* Source data:
= Beginning of Section =
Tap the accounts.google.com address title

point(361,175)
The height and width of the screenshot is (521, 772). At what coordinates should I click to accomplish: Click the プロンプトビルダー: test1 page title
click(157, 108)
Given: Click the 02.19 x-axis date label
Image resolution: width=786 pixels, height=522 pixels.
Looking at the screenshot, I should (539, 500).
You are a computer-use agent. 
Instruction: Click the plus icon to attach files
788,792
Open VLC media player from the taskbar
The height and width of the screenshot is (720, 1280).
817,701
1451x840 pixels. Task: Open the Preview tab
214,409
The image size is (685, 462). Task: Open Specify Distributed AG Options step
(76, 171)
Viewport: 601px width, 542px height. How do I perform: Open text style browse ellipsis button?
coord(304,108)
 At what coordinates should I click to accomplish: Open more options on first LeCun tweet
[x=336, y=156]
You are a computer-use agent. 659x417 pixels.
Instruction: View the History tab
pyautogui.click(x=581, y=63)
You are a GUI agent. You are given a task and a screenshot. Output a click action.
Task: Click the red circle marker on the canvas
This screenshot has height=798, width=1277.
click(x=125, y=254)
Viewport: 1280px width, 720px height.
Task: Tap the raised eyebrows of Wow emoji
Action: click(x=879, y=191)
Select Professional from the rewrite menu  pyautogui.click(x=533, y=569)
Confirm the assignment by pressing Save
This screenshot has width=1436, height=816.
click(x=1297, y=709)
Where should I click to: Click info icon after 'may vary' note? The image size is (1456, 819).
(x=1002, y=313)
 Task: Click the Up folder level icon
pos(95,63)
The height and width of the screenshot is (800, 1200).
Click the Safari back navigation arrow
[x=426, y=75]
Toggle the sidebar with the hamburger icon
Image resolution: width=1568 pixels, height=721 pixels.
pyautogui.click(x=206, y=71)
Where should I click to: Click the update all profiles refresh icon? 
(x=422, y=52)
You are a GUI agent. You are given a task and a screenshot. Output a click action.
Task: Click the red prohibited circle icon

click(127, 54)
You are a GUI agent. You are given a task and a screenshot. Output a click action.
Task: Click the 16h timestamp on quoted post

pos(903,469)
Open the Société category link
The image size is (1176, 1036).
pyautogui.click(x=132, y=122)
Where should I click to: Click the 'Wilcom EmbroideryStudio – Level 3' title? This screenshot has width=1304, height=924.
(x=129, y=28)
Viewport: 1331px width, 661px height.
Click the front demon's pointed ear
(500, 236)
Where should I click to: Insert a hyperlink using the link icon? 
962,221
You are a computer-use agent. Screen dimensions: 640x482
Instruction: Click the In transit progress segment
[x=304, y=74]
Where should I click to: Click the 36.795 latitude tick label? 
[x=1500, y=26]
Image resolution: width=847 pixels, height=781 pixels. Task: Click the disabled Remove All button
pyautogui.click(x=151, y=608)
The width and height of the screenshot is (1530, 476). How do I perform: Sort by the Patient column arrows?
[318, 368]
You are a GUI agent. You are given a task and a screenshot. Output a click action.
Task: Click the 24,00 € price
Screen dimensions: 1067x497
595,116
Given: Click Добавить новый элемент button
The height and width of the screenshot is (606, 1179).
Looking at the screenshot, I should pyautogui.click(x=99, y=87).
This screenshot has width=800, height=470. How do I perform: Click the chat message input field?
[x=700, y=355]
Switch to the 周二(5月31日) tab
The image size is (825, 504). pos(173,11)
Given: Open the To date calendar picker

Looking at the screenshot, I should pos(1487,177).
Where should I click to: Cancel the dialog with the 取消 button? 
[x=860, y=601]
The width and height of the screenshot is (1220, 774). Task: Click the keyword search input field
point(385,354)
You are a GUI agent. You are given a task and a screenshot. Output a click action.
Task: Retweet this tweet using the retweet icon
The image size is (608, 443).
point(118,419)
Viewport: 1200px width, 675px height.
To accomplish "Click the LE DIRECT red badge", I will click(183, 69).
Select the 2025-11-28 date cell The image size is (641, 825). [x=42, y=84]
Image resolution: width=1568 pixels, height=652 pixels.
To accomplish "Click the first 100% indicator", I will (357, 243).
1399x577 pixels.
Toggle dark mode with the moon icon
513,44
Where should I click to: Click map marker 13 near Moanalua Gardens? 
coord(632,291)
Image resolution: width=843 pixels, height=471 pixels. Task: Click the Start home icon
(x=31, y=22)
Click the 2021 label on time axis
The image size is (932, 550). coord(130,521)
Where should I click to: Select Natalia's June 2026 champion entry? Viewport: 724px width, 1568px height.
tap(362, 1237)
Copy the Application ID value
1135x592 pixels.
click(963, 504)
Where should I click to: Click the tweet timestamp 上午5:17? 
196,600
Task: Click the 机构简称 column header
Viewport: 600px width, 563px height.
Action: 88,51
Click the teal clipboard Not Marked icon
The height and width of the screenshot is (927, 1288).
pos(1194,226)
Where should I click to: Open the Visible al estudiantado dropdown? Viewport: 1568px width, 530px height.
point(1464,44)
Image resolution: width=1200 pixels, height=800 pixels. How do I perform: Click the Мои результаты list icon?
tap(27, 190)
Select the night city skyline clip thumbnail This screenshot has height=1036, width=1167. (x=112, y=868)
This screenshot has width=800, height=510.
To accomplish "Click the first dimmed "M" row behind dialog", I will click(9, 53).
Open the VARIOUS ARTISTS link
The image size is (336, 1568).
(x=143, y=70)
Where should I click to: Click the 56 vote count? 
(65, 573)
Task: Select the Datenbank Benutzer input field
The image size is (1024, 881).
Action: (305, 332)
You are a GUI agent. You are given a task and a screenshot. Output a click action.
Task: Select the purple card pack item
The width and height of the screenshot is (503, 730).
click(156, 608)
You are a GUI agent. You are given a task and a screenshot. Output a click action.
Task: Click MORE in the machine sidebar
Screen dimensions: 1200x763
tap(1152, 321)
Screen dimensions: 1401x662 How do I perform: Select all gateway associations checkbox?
= End of Section =
* Task statement:
Your answer must consist solely of the lines above between the line holding "Task: Click the 16h timestamp on quoted post" and the line holding "You are a computer-use agent. Screen", inclusive, copied exactly.

* Result:
Task: Click the 16h timestamp on quoted post

pos(903,469)
Open the Société category link
The image size is (1176, 1036).
pyautogui.click(x=132, y=122)
Where should I click to: Click the 'Wilcom EmbroideryStudio – Level 3' title? This screenshot has width=1304, height=924.
(x=129, y=28)
Viewport: 1331px width, 661px height.
Click the front demon's pointed ear
(500, 236)
Where should I click to: Insert a hyperlink using the link icon? 
962,221
You are a computer-use agent. Screen dimensions: 640x482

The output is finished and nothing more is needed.